→ List of tasks:
1/ Translate this sentence from the news article below on statins for diabetics into Spanish: "He disclosed that in an effort to further reduce the prevalence of heart diseases, plans are apace to provide statins to all of the known diabetic cases that could potentially benefit."
2/ According to the news article below on statins for diabetics, how much money had the Health Ministry estimated would be needed this year to buy medicines?
3/ Continue the news article below on statins for diabetics, starting after its final sentence.

→ Selected excerpt:
+++

Latest update March 21st, 2025 7:03 AM
Nov 13, 2010 News
About 1,000 diabetics have been placed on statins (drug used to lower cholesterol level) as part of the local Health Ministry’s effort to reduce the risks of them developing heart diseases.
But according to Minister of Health, Dr Leslie Ramsammy, the real demand for persons in need of this kind of cholesterol-lowering drug is in the vicinity of 12,000. “You will quickly see that it is only about eight or nine percent of our people that are benefiting from statins…”
And in satisfying the needs of the eight or nine percent of the diabetic population, the Minister revealed that the health sector is forced to expend in excess of $75M.
He disclosed that in an effort to further reduce the prevalence of heart diseases, plans are apace to provide statins to all of the known diabetic cases that could potentially benefit.
The cost, understandably will amount to about $1B for the supply of just one medicine, as a result.
According to Dr Ramsammy, “If we take diabetes and hypertension together, there are about 15 medicines that we need to procure.”
For this year alone the Health Ministry had estimated that some $3B would be required to procure medicines for both chronic and infectious diseases including the Human Immunodeficiency Virus (HIV), malaria, tuberculosis, cancer, hypertension, and heart diseases along with supplies such as gloves, bandages, and chemistry reagents for laboratory tests.

+++

→ Records shown:
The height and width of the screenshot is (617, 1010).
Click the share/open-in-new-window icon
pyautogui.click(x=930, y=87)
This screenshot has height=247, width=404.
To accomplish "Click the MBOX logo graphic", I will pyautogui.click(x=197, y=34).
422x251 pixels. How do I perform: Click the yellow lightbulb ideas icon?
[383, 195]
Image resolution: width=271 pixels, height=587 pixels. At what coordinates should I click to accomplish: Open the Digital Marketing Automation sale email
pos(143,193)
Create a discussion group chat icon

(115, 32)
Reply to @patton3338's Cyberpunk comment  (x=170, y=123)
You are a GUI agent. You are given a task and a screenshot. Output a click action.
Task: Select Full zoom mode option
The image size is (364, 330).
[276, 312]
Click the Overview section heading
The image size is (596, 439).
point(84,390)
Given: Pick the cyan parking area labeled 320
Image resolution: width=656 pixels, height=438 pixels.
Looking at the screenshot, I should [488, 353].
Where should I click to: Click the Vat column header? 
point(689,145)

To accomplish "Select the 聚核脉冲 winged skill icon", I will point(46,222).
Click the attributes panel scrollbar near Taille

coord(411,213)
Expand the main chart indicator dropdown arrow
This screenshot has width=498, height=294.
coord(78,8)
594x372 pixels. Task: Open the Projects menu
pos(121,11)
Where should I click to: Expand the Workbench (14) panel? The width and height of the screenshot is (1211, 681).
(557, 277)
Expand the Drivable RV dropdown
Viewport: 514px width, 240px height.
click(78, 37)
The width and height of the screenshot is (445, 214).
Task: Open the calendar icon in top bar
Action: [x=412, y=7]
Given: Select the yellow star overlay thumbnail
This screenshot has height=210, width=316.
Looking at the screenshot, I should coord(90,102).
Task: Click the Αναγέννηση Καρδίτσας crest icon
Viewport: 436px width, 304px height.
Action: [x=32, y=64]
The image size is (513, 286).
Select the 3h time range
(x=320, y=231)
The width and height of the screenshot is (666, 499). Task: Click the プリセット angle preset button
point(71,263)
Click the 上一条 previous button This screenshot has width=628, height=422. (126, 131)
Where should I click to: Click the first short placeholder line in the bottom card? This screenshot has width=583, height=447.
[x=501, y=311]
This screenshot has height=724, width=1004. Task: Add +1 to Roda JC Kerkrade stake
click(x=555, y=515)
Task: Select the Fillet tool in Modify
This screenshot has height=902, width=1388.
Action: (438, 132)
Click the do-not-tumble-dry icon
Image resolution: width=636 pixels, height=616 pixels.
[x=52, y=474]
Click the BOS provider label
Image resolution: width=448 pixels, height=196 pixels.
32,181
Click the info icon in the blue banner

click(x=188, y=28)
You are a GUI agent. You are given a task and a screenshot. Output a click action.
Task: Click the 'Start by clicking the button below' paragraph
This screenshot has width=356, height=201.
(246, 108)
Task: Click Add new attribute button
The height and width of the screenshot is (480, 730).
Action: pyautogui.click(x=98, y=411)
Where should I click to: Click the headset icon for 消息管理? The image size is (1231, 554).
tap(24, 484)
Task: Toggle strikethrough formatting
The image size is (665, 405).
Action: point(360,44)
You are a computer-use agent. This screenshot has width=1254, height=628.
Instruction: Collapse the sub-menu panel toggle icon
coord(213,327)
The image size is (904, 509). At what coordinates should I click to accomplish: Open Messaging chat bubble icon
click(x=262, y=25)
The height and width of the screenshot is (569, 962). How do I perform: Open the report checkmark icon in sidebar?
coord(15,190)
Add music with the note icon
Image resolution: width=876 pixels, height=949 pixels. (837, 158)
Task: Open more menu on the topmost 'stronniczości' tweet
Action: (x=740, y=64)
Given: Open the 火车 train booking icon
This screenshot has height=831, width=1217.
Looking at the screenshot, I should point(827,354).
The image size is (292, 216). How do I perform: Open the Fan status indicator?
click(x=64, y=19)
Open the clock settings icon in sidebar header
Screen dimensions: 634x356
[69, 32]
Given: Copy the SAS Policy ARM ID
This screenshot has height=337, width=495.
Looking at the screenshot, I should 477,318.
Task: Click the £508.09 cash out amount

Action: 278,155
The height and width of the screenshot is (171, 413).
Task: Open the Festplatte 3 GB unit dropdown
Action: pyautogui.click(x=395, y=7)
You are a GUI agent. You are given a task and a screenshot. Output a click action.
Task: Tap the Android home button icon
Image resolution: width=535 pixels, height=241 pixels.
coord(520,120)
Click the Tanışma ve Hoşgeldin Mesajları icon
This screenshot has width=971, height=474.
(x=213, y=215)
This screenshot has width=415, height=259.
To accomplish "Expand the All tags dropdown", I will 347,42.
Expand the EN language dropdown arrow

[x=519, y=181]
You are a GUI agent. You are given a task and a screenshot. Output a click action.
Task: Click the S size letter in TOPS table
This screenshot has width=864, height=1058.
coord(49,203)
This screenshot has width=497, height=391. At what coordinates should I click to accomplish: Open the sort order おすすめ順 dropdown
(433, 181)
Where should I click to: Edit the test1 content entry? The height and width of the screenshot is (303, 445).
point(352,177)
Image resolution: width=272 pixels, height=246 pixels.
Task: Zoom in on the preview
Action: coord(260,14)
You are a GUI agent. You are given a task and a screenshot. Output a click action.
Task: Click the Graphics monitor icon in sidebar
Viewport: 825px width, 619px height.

+++

→ Expected outputs:
1/ Reveló que, en un esfuerzo por reducir aún más la prevalencia de las enfermedades cardíacas, avanzan los planes para suministrar estatinas a todos los casos conocidos de diabetes que podrían beneficiarse.

2/ Some $3B.

3/
He noted that there is the potential that if all of the reduction of risks is included the amount to be expended could easily reach to about $10B.
“If we allow that to happen then the total health budget will have to go to medicine and medical supplies. That is the risk we face as a nation. If we permit diabetes to keep growing, if we permit the other non-communicable diseases to keep growing then we will be forced to use most of the health budget for commodities.”
Given the challenges, the Minister noted that there is absolutely no way that Guyana or even the riches countries, as is happening in the United States, can keep putting more and more resources to meet the increasing demands for health.
According to him there is need for the health sector to grasp the existing problems and begin to reduce the existing risks.
“Each one of us as citizens in our homes, in our work places, in our recreation places can do something to reduce the risks. There is absolutely no way that as a nation we can keep ignoring the risks and therefore allow the demand to increase.
“It is consuming our resources and forcing us to divert our resources to just stay alive…”
“We have to change that paradigm. But can we change that paradigm? Can we really reduce diabetes? People use to say that it is in our genes; God meant it that way we can’t change that.”
However, the Minister ruled such assertions as untruths, adding that the chronic non-communicable diseases are all life-style diseases. As such, he noted that the increasing impact of such diseases globally correlates with the change of lifestyle.
According to the Minister, people do not exercise as much, adding that the world has become less active than it used to be. And this state of affairs, he said, has created a case of obesity, which the health sector is now forced to battle.